TG TSD question discussion
Hi TG sir,|
I was going through few of the problems in TSD workbook but didnt get the solutions provided for two problems,here are those problems-
1.Two cars A & B drive straight towards point P with speeds a & b respectively.At the start A,B & P form an equilateral triangle.After some time A& B move to new positions,B covers 80 miles & ABP becomes a right triangle.At moment when A arrives at P ,B is 120 miles from P .What is the distance between A& B in the beginning.
Please explain the solution in detail if possible.
2.KATE runs twice as fast as she walks.On her way to school,she walks for twice the length of time as she runs.In this way she takes 20 mins to get there.On her way home she runs for twice the length of time as she walks.How long does she take to get home.
The answer for above problem is 16/3 mins while I am getting ans as 16 mins .Kindly rectify my approach if I am wrong
Running speed of kate =R and running time = a
Walking speed of Kate=W and walking time =b
Now we have r/w=2/1
therefore time taken will be a/b=1/2 or a= b/2
from 1st sentence we get 2b + a = 20
substitute a=b/2 we get b = 8 mins and a = 4 mins
now according to second part we need to calculate 2a+b which comes out to be 2x4 + 8 =16 mins.
But the answer given is 16/3 in booklet kindly elaborate the approach.
Re: TG TSD question discussion
question 1. Initial distance is 240.|
let the equilateral triangle's side be d. so d/a=d-120/b
also as a reaches first so a>b hence right angle is formed in A's path thus after B travels 80 miles, A has traveled d-((d-80)cos60) i.e. hence second equation is 80/b=(d/2 + 40)/a.

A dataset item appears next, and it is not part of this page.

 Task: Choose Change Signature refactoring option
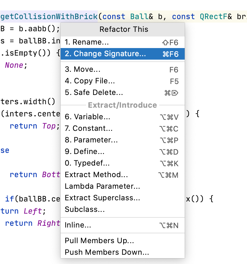(106, 54)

equate a/b from both solve the quadratic in d.
question 2. this is quite straight forward. while going kate very astutely walks for twice the time as she runs (like everyone of us ;)) so eq. 1 is 80v/3=d where v is the walking speed and d is the dist. between her home and school. second eq. is 5x=d/v where x is the time she walks whilst coming back from school. hence x=16/3.